The challenge has been a challenge in the NFL for quite some time, and now it’s about to become part of Major League Baseball’s lexicon, too.
When do you challenge? What’s worth challenging? Who monitors the replays? Who’s to blame when you get it wrong?
Having someone other than the game officials involved in making sure a call is right is wrong, but at least baseball is finally embracing a technology that the NFL first welcomed when Madonna was singing about virgins, holidays, and preaching papas.
The Eagles have been dealing with replay issues for decades, and some would argue not very well, either. Poor replay decisions ranked right behind boring news conferences and mounting losses among the reasons Eagles fans were ready to boot Andy Reid out of the Lincoln Financial Field tunnel.
Some of it was justified, some of it overplayed. New coach Chip Kelly and his coaching staff had their own set of problems in the replay department last season. They challenged seven times, and only three plays were overturned, but that tells only part of the story because other plays went unchallenged that should have been.
Former Eagles president Joe Banner said replay challenges were rarely a hot-button topic inside the organization during his tenure.

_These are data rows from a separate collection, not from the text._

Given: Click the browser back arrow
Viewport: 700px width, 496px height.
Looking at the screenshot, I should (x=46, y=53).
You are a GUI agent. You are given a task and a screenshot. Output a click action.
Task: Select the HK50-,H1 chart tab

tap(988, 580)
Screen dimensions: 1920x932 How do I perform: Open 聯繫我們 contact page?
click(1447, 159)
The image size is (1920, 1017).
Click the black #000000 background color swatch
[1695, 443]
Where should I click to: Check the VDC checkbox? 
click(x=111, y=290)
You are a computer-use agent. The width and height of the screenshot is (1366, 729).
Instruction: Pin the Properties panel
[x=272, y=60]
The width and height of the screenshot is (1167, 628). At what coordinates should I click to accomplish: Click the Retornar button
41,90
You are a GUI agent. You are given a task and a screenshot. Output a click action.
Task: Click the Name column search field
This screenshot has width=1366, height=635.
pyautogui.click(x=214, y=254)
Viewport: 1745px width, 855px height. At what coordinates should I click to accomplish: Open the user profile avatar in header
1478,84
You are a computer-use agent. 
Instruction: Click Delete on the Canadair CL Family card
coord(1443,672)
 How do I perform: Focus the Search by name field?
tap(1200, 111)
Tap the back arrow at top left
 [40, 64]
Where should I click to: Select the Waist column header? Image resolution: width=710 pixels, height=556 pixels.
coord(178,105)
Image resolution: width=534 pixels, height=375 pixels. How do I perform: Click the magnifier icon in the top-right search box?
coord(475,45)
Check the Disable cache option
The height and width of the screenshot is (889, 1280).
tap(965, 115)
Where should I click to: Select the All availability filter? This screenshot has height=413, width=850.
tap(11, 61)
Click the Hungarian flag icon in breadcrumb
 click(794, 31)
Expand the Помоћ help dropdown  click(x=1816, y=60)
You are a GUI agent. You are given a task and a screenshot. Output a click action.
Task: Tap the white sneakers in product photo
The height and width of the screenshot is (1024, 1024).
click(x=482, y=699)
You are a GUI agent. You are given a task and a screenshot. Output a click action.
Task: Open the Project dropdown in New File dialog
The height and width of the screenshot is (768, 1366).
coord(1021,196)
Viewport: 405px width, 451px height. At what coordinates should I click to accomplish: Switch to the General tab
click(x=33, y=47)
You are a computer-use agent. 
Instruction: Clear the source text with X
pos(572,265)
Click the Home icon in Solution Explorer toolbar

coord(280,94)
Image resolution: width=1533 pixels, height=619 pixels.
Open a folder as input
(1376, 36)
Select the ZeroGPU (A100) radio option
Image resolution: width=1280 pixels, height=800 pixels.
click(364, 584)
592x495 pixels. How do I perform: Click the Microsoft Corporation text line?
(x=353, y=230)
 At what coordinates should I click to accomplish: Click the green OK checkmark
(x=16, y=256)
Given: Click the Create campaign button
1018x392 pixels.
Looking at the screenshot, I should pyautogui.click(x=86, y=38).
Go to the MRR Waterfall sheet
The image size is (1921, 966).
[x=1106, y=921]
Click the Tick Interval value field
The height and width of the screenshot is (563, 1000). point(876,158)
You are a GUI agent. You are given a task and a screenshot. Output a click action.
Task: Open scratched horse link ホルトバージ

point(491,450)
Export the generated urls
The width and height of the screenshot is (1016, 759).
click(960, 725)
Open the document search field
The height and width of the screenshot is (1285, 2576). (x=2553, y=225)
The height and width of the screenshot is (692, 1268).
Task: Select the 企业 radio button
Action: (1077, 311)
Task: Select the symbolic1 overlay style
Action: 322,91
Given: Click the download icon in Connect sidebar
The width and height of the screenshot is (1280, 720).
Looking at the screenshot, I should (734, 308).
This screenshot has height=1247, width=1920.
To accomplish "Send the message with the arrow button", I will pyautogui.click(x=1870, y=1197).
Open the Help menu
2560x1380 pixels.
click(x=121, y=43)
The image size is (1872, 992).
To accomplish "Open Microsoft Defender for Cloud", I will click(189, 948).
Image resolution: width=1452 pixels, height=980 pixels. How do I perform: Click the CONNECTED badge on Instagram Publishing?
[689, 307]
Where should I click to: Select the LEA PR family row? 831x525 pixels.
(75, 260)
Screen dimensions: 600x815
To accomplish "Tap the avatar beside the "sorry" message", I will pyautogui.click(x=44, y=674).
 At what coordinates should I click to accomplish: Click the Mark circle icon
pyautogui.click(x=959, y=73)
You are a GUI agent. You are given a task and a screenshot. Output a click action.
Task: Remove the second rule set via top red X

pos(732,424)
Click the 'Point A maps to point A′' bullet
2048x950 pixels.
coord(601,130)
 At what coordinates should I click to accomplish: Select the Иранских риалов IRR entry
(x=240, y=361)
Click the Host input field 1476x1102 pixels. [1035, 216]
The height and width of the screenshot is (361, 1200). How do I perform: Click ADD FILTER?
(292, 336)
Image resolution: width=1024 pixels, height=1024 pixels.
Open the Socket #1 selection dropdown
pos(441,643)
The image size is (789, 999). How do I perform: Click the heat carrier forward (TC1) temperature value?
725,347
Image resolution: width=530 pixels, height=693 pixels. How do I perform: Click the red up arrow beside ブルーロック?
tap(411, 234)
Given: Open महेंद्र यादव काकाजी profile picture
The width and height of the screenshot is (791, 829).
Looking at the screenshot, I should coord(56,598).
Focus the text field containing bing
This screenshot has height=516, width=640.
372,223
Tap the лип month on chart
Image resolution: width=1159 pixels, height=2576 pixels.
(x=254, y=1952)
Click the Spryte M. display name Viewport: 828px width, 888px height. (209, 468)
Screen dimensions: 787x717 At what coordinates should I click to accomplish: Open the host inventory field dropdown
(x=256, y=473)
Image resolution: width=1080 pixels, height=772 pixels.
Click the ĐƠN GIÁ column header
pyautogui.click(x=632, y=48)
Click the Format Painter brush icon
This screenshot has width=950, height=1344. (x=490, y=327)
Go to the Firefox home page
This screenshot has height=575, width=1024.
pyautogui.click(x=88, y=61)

“The head coaches controlled it, and they would usually assign someone to be their primary set of eyes, with others helping,” Banner said. “Sometimes after a game, if there was a situation in question, you’d say, ‘What were you thinking there?’ But it wasn’t something that was extensively reviewed or talked about.
“The head coach was the primary person, and you would talk philosophically beforehand about how liberal or conservative you wanted to be in challenging something. But honestly, we always felt like it should be up to the coaches to handle it, and that was true in Philadelphia and Cleveland.”
Baseball, of course, is a different game from football, but rest assured that before this 162-game season is over, the Phillies will be dealing with at least one challenge controversy, if not more.
The dry runs that were supposed to take place during spring training did not go as planned because the New York command center was not in place, and the ballparks did not have the camera angles that will be in place when the regular season begins. Phillies general manager Ruben Amaro Jr. said the Phillies will have a better feel for the system after they play their final two exhibition games against the Pittsburgh Pirates at Citizens Bank Park this week.
“We’ve talked a little bit about the strategy with (manager) Ryne (Sandberg), and we’re taking a lot of advice from the commissioner’s office on how we should attack it,” Amaro said.
The advice from New York is challenge when you get the chance because the umpires don’t miss many plays. That may be true, but replay is going to change the game and the ballpark experience.
Managers will each get one challenge per game, and if they challenge correctly, they will get another. If they have burned their challenge before the seventh inning, then it will be up to the umpire to request a replay review during the final three innings.
That sure sounds like there will be potential for controversy during the course of 2,430 regular-season games.
Anyone who has ever been at an Eagles game has witnessed what happens when there is a close call the home team might challenge. On the Linc’s giant end-zone screens, which are getting a high-definition upgrade this offseason, the replay is shown backward, forward, and in the slowest possible motion.
Close plays have been off-limits in the past on baseball’s giant replay boards, but that has officially changed.
How the Phillies decide to challenge a call will be much different from the way the Eagles and most NFL teams have gone through the process.
Their man in charge of watching the replay will be Kevin Camiscioli, a longtime employee whose job title is manager of video coaching services. He has been the guy in charge of the video room, where the manager, coaches, and players go to study opposing pitchers and their own swing.
Now, he has an additional role.
“He’ll be our primary guy,” Amaro said. “We have backups, but Kevin is our videographer in the trenches.”
Even though this is the first year of extensive replay — previously only boundary calls on home runs have been reviewed by MLB — Camiscioli has been supplying Amaro with information about replays for years.
“There would be calls where I’d call downstairs and he’d have an answer right away,” Amaro said.
Before, there was nothing the Phillies or any other team could do about the missed calls that may have changed the outcome of the game.
Now, they have that option. As the Eagles can tell you, it can become another source of criticism if not done properly.